A Super Bowl challenge: keeping young people interested in football when TikTok does so much more
Briefly

A Super Bowl challenge: keeping young people interested in football when TikTok does so much more
"The more you use TikTok, the happier you should be with it, because it does look for content that it thinks you will enjoy. Why would you turn to watch a football game that you may or may not like when TikTok is a guaranteed homerun?"
"A football game takes almost four hours. Do you have any idea how much TikTok content you could watch instead in those four hours? The tradeoff, I think, for a lot of kids would be, 'Oh my god! When is this going to end?'"

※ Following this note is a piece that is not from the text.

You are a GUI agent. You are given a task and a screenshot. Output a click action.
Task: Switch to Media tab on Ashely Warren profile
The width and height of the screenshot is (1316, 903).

"If you look at Nickelodeon they have an NFL show where if you watch they have NFL games and highlights, but they use gak -- so green slime will come down the screen when there's a touchdown, or the football, if it's Christmas, might turn into a present."

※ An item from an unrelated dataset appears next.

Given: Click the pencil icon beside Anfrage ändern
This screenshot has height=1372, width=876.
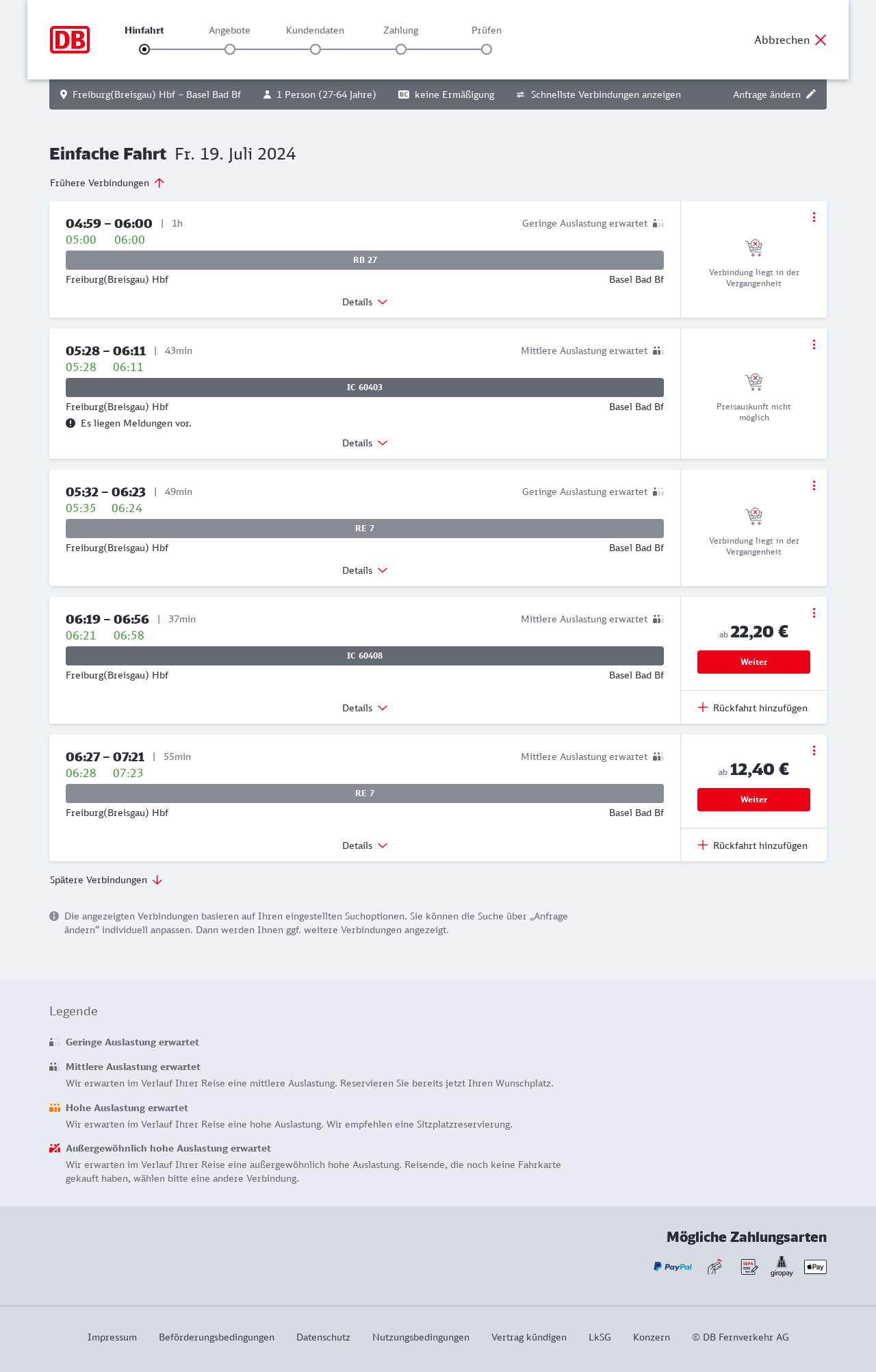Looking at the screenshot, I should pyautogui.click(x=811, y=94).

"Put different icons and emojis and things in the clips. Enable them to video themselves wearing a Patriots or Seahawks helmets, thinking through the advertisements. Are there things that children could do on their phones to kind of game-ifying the advertising experience."

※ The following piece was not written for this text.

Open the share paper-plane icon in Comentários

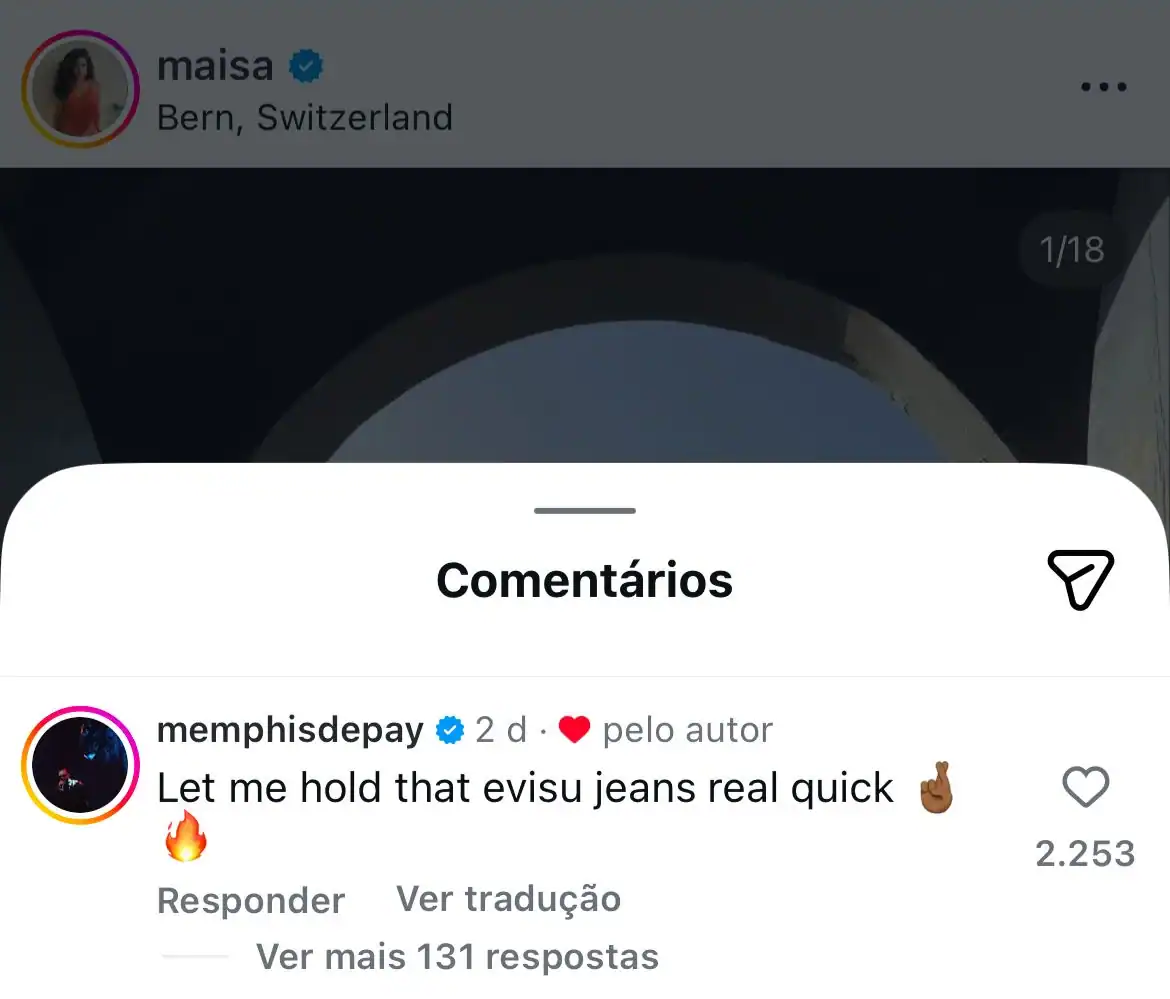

People born since 1997 increasingly prefer personalized short-form platforms like YouTube and TikTok that surface content tailored to their interests. Algorithmically curated clips offer rapid, sustained engagement that competes directly with live sports, which are long and slower-paced. The current average prime-time NFL viewer is 62 years old, prompting networks to use halftime performers and kid-focused broadcasts with playful visual effects. Additional approaches to attract younger audiences include adding icons, emojis, user-generated features to gamify ads, and leveraging legal betting to increase real-time viewer investment in games.